SUPPLIED RECORDS:
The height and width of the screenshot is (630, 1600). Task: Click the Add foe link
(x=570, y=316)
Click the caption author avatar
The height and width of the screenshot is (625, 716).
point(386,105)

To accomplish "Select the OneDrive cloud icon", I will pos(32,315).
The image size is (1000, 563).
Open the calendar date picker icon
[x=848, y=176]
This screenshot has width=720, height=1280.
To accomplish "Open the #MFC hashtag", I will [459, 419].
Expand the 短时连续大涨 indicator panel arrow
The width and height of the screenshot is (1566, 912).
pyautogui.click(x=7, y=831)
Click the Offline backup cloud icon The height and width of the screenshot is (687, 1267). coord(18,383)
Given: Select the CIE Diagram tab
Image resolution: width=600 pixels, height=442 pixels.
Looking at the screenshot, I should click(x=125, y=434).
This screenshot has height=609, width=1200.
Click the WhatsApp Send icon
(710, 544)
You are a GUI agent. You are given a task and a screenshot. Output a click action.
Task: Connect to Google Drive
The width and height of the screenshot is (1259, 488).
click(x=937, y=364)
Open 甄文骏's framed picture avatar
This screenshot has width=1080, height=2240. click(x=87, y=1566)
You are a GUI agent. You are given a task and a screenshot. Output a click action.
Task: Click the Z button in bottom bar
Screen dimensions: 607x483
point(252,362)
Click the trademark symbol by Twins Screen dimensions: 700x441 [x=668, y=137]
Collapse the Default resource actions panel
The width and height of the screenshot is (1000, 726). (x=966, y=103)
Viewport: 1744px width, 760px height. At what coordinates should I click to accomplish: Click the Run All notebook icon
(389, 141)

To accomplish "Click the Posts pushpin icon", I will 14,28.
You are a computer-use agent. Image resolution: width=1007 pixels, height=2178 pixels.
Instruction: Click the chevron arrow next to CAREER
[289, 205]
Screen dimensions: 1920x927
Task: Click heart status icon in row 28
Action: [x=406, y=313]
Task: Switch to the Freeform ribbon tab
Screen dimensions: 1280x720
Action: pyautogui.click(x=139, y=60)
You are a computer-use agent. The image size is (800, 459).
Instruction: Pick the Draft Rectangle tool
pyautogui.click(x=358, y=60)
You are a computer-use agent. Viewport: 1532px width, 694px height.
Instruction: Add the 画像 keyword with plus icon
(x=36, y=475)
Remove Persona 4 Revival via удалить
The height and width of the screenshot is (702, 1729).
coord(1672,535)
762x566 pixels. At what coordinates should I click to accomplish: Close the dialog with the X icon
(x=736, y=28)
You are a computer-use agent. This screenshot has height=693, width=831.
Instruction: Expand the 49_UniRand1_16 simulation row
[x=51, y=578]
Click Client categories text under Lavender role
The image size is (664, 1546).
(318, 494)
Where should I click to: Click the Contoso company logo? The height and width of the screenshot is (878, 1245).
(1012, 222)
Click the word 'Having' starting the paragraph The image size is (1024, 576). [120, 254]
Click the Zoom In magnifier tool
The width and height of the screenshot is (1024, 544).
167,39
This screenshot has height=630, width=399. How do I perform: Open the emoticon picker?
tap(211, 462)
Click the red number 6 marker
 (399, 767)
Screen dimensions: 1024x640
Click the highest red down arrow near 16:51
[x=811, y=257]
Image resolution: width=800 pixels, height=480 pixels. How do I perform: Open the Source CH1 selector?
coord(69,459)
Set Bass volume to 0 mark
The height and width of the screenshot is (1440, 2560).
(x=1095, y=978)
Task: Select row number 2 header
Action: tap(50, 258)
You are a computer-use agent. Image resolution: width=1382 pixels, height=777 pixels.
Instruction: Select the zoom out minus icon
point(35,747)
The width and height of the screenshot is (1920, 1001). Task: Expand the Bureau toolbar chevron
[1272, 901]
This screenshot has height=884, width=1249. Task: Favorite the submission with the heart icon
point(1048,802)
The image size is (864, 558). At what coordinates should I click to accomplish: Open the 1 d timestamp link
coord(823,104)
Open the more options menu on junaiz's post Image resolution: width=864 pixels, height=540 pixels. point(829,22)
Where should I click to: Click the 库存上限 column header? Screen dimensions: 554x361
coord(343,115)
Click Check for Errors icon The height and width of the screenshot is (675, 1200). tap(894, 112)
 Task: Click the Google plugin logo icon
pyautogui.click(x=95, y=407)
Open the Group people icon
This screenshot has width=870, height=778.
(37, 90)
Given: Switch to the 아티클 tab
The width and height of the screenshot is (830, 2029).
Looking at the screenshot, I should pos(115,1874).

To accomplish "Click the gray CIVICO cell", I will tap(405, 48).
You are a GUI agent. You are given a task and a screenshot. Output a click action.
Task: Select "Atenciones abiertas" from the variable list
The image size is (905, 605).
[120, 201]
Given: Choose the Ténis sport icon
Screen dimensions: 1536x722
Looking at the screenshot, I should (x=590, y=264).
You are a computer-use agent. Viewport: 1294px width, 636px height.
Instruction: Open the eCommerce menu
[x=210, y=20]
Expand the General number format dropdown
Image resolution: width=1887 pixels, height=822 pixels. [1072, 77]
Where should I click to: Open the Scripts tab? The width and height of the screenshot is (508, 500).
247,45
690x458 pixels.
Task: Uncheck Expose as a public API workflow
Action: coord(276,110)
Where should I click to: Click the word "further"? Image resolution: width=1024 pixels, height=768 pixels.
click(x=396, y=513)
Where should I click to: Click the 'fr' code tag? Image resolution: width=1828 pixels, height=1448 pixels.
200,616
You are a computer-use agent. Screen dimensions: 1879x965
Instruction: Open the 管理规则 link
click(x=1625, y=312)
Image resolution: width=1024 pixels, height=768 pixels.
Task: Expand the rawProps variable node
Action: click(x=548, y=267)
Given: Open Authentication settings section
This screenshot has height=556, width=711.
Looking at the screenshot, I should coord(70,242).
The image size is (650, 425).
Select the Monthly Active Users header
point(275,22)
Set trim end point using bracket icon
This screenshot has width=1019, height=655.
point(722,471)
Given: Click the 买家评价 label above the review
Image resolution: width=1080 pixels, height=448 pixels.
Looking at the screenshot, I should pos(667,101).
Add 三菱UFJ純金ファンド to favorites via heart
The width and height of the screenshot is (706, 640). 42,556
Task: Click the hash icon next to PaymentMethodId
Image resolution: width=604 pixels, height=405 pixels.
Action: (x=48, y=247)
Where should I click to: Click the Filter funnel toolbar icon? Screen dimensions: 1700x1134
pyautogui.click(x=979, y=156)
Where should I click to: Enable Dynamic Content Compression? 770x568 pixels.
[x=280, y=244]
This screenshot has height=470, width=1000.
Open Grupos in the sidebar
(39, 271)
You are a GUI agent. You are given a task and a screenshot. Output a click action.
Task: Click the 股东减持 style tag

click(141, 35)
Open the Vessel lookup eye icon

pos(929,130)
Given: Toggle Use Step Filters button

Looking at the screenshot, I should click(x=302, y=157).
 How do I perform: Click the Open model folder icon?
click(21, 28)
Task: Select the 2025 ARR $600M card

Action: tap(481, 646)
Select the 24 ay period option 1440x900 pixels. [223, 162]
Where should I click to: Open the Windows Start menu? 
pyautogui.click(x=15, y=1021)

WHAT THE EXERCISE ASKS:
Copy range, inclusive: the line holding "Screen dimensions: 1536x722" to the line holding "The image size is (650, 425).". Reproduce exactly those lines of the records above and no others.

TASK SOLUTION:
Screen dimensions: 1536x722
Looking at the screenshot, I should (x=590, y=264).
You are a computer-use agent. Viewport: 1294px width, 636px height.
Instruction: Open the eCommerce menu
[x=210, y=20]
Expand the General number format dropdown
Image resolution: width=1887 pixels, height=822 pixels. [1072, 77]
Where should I click to: Open the Scripts tab? The width and height of the screenshot is (508, 500).
247,45
690x458 pixels.
Task: Uncheck Expose as a public API workflow
Action: coord(276,110)
Where should I click to: Click the word "further"? Image resolution: width=1024 pixels, height=768 pixels.
click(x=396, y=513)
Where should I click to: Click the 'fr' code tag? Image resolution: width=1828 pixels, height=1448 pixels.
200,616
You are a computer-use agent. Screen dimensions: 1879x965
Instruction: Open the 管理规则 link
click(x=1625, y=312)
Image resolution: width=1024 pixels, height=768 pixels.
Task: Expand the rawProps variable node
Action: click(x=548, y=267)
Given: Open Authentication settings section
This screenshot has height=556, width=711.
Looking at the screenshot, I should coord(70,242).
The image size is (650, 425).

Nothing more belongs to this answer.